Le mystère de son absence s'épaissit. le bébé existe-t-il ? Il voudrait que la nature reverdissante , que les champs saturés de fleurs attendent le retour de Blanche.

Très vite, le jaune accapare le paysage. «  On sent monter l'odeur de cire qui annonce les journées chaudes ». Vincent découvre avec stupeur le phénomène des « gazés », ce que le maître nomme «  nymphose ». Les anciens y voient un châtiment du ciel, ce que l'instituteur réfute.
Les nouvelles de sa mère, Sophie Pavlevitch, se font rares. Il se sent orphelin, quand le maître leur fait fabriquer un objet pour la fête des mères. Et il se sent toujours un étranger.

Lorsqu'il accompagne l'abbé Payot, ils tutoient la frontière suisse. Vincent prend conscience du mot, remarquant une ligne de barbelés. La franchira-t-il ?

Grâce aux bribes distillées avec parcimonie, ( pour contexte, la disparition de familles Juives) , on reconstitue les informations sur celle de Vadim. Dans l'almanach de 1942, qu'il consulte avant de dormir , sont consignés les multiples travaux effectués. En marge du calendrier, on note une référence à la rafle du Vél d'Hiv du 18 juillet.

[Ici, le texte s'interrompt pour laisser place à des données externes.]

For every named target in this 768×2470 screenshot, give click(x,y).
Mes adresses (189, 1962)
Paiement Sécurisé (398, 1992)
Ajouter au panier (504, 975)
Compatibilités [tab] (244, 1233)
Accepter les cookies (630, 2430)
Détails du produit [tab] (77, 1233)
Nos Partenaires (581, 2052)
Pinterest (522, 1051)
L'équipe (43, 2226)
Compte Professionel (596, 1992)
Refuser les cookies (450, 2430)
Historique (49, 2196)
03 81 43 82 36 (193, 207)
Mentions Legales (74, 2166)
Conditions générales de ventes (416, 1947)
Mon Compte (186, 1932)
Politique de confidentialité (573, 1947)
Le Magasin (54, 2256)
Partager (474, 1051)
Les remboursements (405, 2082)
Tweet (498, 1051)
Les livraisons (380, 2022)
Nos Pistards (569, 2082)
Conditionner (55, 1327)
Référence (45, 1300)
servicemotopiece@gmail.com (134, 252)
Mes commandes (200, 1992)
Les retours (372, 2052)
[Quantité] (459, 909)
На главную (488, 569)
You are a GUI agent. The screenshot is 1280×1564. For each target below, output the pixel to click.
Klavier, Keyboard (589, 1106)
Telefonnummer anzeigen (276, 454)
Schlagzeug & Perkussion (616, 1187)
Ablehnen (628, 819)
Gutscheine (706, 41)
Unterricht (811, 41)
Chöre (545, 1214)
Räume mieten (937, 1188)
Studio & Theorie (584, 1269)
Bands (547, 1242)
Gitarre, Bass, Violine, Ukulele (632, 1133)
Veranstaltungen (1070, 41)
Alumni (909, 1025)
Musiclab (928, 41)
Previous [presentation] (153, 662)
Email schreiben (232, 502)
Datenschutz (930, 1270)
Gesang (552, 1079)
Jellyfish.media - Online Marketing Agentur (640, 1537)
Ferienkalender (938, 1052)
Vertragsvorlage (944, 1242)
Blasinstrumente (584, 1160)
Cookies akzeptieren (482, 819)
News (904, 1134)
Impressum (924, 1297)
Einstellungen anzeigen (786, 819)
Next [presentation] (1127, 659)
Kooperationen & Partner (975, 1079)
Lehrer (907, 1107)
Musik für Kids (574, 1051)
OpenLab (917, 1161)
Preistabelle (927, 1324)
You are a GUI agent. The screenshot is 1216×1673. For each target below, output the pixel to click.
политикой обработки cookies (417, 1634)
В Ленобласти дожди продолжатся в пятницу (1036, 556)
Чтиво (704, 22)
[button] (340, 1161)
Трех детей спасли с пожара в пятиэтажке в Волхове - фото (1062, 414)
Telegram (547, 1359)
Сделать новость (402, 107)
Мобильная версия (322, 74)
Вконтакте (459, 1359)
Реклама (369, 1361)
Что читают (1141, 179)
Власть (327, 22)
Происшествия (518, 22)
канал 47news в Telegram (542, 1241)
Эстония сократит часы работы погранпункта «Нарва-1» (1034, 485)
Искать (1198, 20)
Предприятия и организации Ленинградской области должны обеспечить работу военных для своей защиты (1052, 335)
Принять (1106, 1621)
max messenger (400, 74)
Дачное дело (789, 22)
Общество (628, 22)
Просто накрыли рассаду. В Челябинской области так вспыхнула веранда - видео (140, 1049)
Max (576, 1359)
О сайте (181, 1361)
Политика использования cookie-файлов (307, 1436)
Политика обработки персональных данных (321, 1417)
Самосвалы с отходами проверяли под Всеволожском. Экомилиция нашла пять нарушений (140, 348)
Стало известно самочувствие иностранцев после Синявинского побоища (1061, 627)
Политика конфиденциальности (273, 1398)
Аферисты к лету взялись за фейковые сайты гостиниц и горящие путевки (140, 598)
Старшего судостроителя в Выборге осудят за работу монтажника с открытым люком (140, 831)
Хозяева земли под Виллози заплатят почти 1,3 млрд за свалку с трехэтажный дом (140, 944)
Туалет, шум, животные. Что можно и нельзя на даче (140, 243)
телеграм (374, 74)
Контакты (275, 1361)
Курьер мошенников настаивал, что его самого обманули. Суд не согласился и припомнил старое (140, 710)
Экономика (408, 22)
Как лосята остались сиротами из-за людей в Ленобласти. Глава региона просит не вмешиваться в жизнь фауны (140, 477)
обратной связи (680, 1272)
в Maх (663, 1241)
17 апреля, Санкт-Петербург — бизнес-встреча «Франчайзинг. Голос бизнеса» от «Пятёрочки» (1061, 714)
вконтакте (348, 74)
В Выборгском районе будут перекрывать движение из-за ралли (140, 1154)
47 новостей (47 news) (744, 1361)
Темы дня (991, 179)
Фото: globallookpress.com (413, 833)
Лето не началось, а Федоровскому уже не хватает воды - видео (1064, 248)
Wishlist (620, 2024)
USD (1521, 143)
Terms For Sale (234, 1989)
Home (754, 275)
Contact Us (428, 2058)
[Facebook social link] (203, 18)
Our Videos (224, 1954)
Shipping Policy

Valentine Goby signe un roman multi sensoriel, traversé d'une explosion de couleurs, plein d'empathie pour son héros qui doit s'adapter à sa nouvelle identité et apprivoiser les paysages de Haute Savoie. On retrouve les constantes de l'écrivaine : le corps, le handicap, la solidarité. Son écriture cinématographique incarne les mouvements des protagonistes ( travelling, plongée, contre-plongée…).
Sa plume poétique, ses comparaisons « gourmandes » tissent des paysages dignes de grands peintres comme «  Friedrich ». Paysages d'une beauté époustouflante.